# Metric for similarity/difference between languages, a suggestion

In a previous thread an idea appeared that it might be helpful to quantify how similar/different are languages in their ways of grouping or referencing something. Here is a suggestion for such a metric. It could be formalized, but it is not a point now. The point is, to see if this metric represents a 'distance' between languages in this respect.

The metric starts on a case-by-case basis. Take two languages, R and T, and two objects, x and y. If x and y are called the same in R then R(xy)=0. If they are called differently, then R(xy)=1. The same for T: T(xy)=0 or T(xy)=1. Now we take RT(xy)=|R(xy)-T(xy)| being a distance between R and T on x and y. If it is 0, they are 'similar', if it is 1, they are different in the way of how they reference the things x and y.

Real example now (the raw data are from Kemmerer, Concepts in the Brain.) Three common drinking vessels, x, y, and z, were shown to groups of native speakers of Faroese (F), German (G), and Dutch (D).

The three vessels make three pairs: xy, xz, yz. The Faroese speakers called all three the same, 'koppur'. So, for these three pairs, F=(0,0,0).

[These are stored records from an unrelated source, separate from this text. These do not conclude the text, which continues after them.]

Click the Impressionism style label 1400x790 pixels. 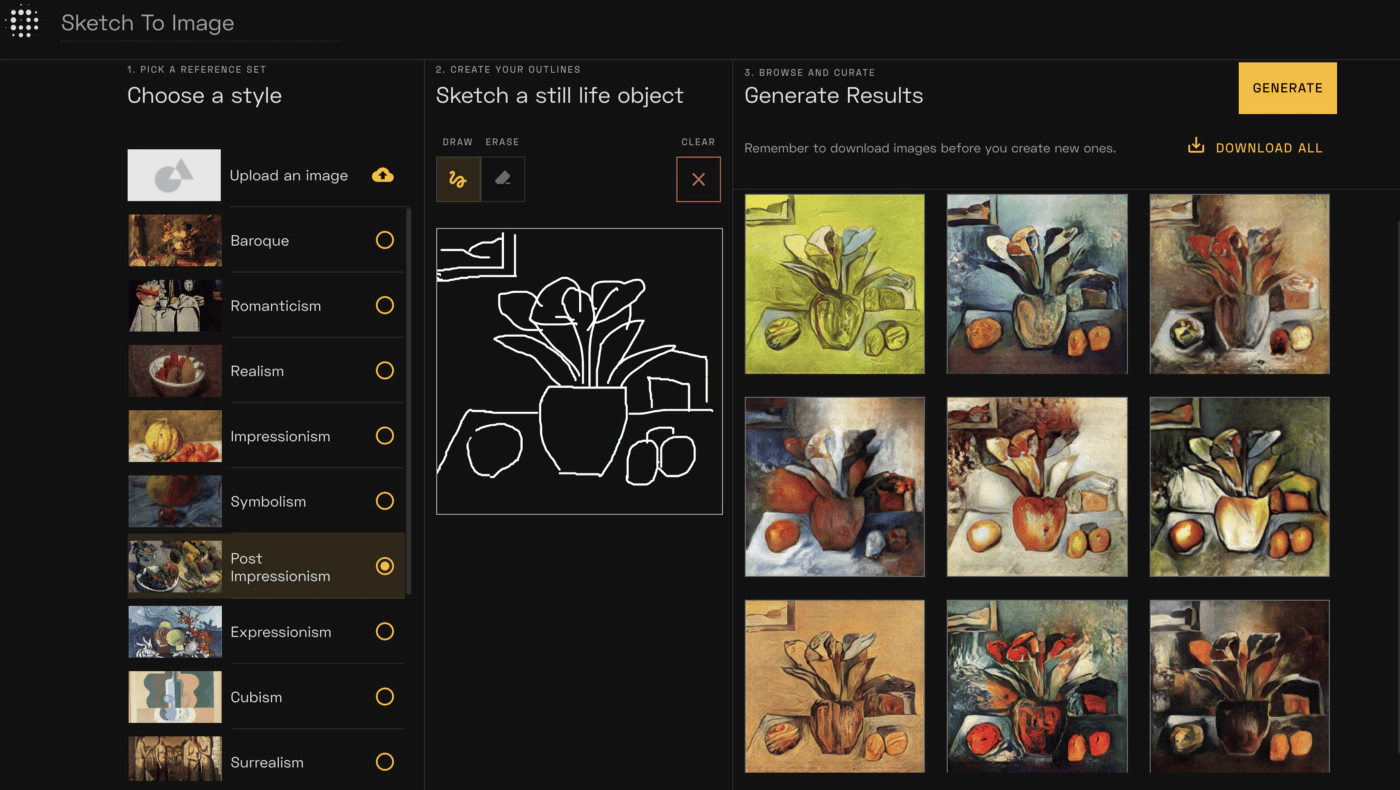pyautogui.click(x=280, y=436)
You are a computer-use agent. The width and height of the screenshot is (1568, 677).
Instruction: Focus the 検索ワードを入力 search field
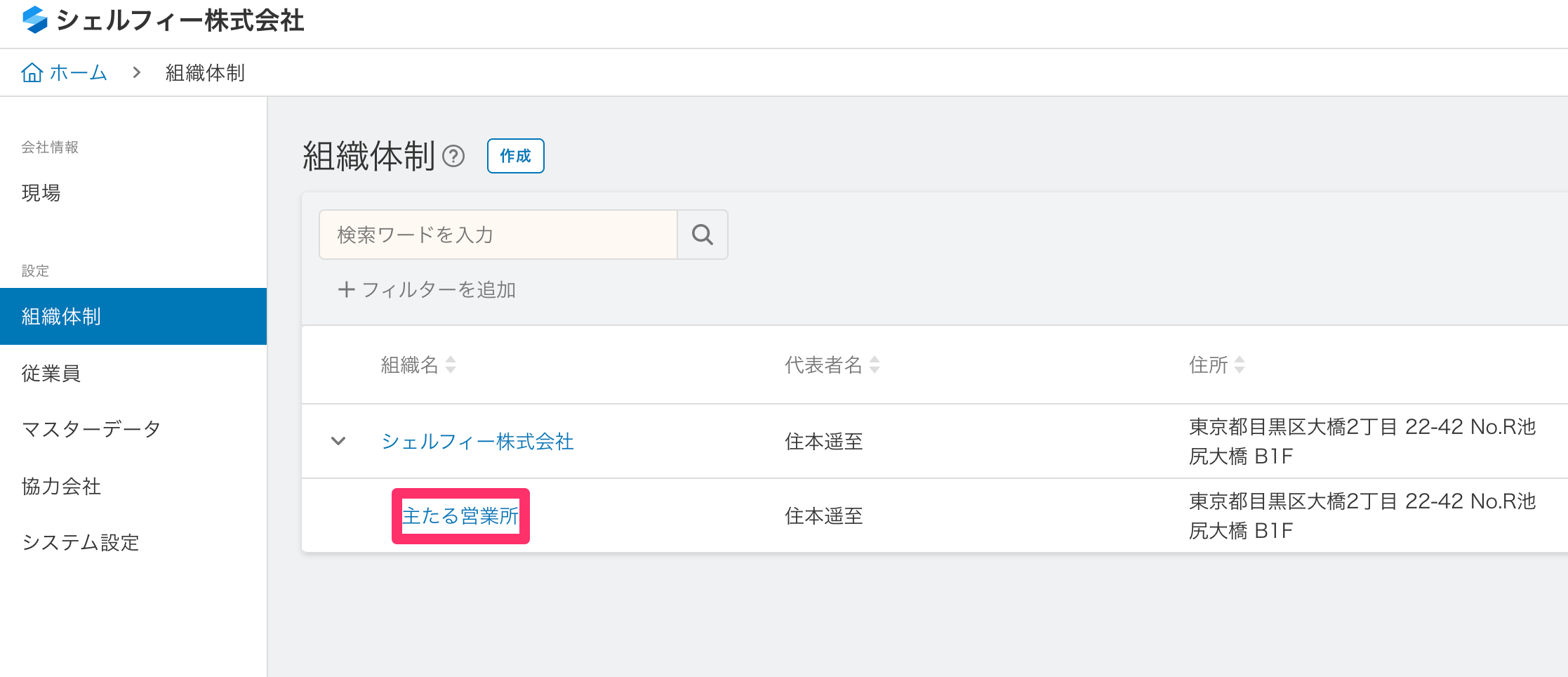(498, 235)
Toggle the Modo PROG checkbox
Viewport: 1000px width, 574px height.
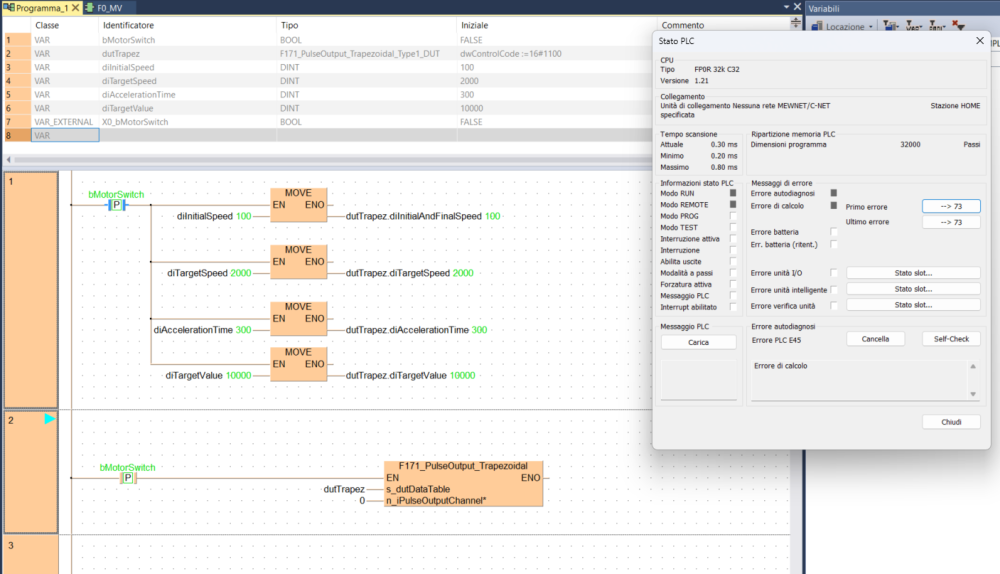point(733,216)
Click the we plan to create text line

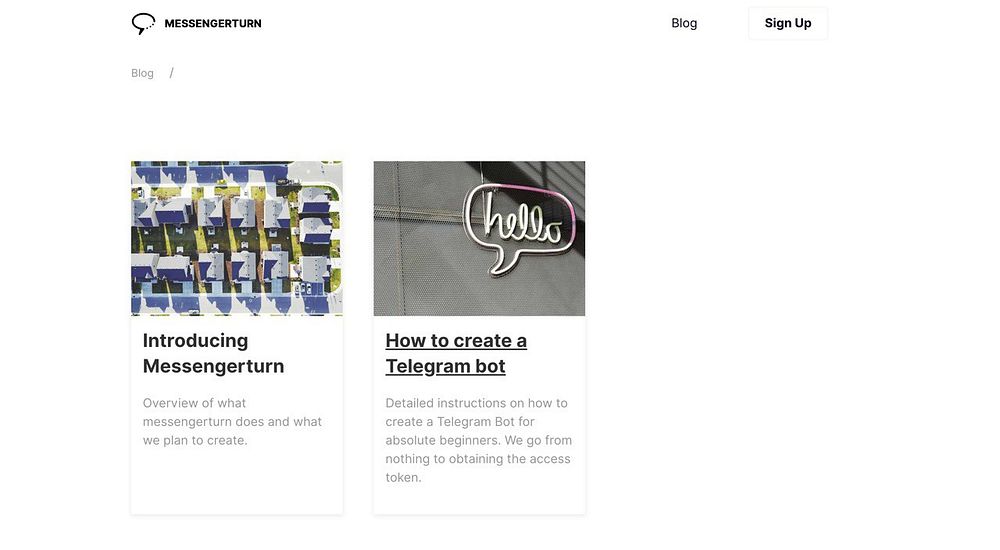point(195,440)
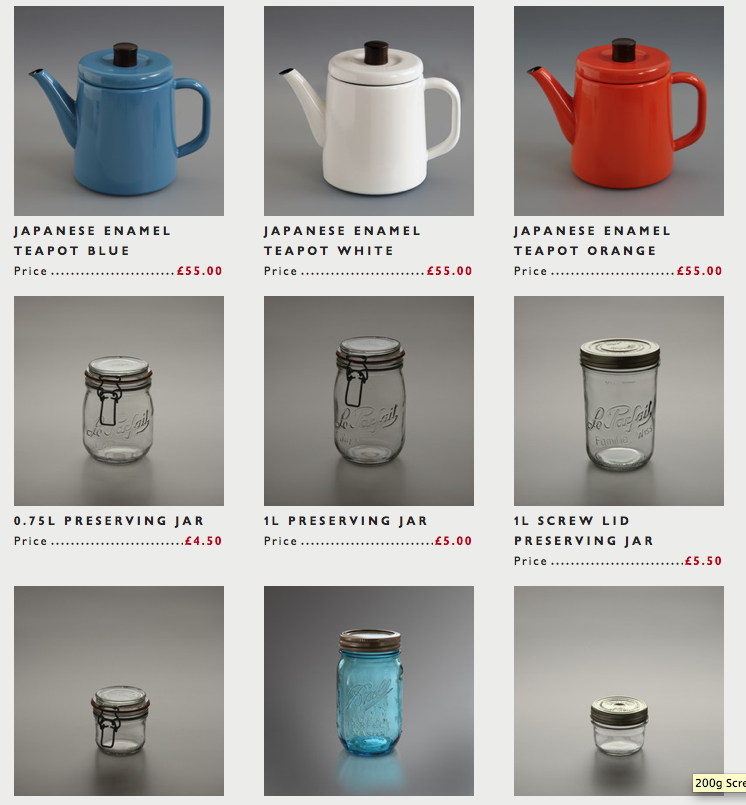The image size is (746, 805).
Task: Click the £5.50 price of screw lid jar
Action: (703, 561)
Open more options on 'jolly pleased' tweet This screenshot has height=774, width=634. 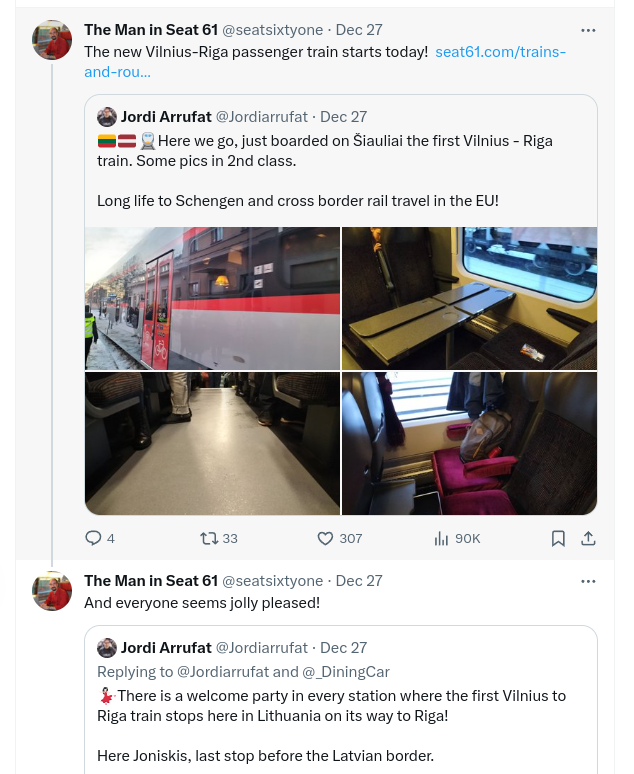(x=588, y=581)
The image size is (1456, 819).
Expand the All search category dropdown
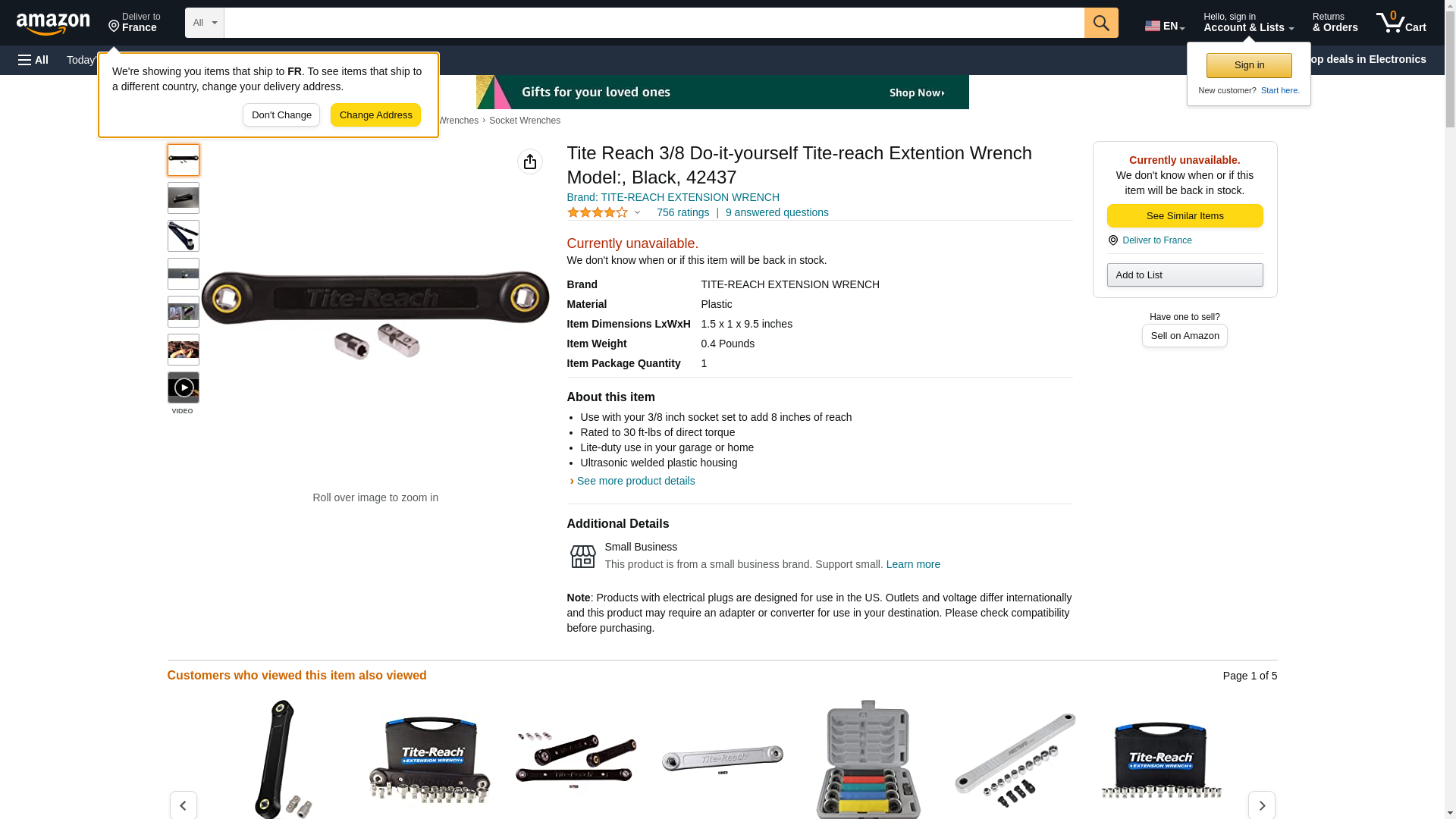click(x=205, y=23)

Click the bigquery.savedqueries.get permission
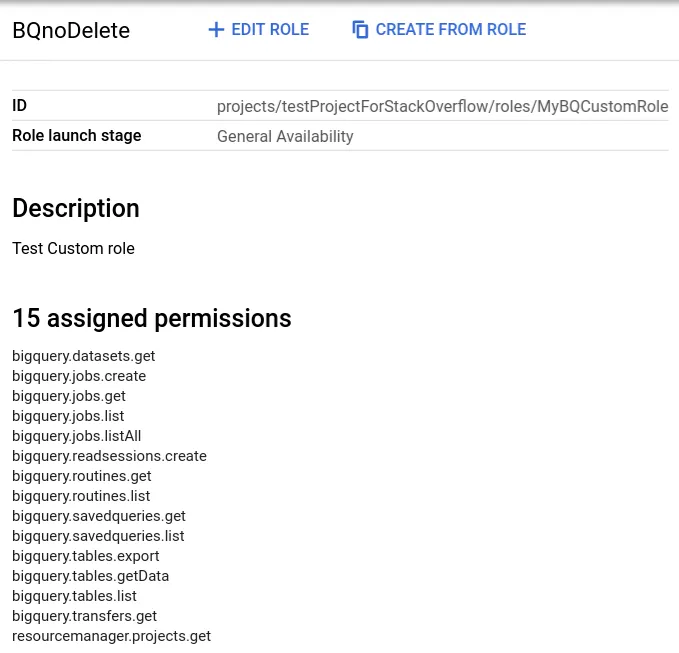click(99, 516)
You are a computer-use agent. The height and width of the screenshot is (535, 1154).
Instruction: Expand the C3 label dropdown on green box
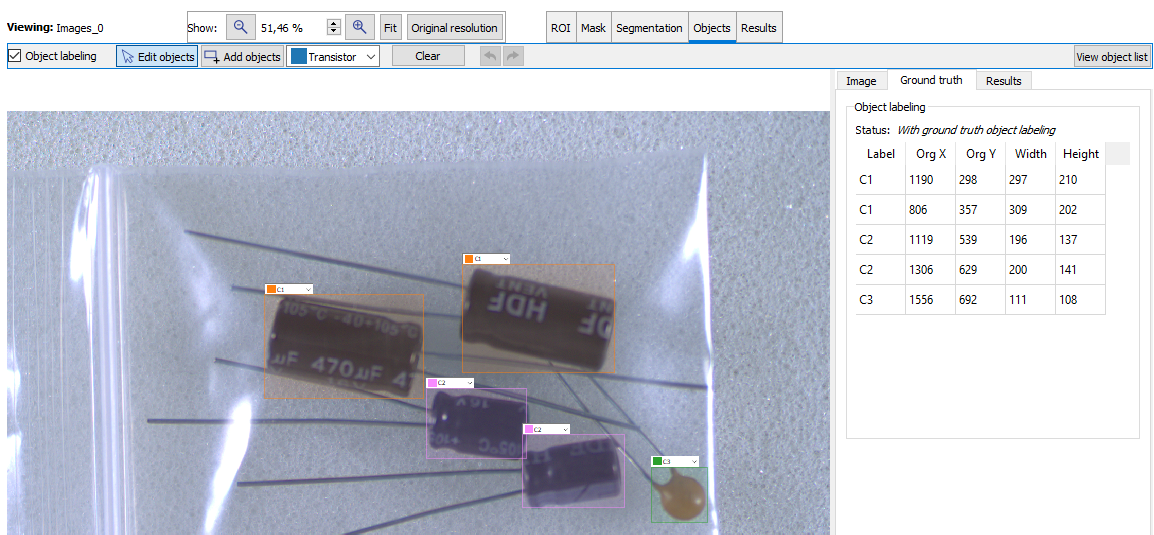[692, 461]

The German speakers called x and y 'Tasse', and they called z, 'Becker'. Thus for these pairs, G=(0,1,1). The Dutch speakers called them respectively, 'kopje', 'mok', and 'beker'. D=(1,1,1).

Now, let's compare. FG=(0,1,1). FD=(1,1,1). GD=(1,0,0). To make a scalar, we can take a sum of individual comparisons. Then we get distances between the languages, as per these three vessels, FG=2, FD=3, GD=1. So, in this little experiment, German and Dutch grouped the things relatively similarly, while Faroese was different from German and even more different from Dutch.

If such data are collected and summed for many different cases, this metric could give a quantitative comparison between languages more generally, with respect to how they make groupings of things, actions, etc. in outside world.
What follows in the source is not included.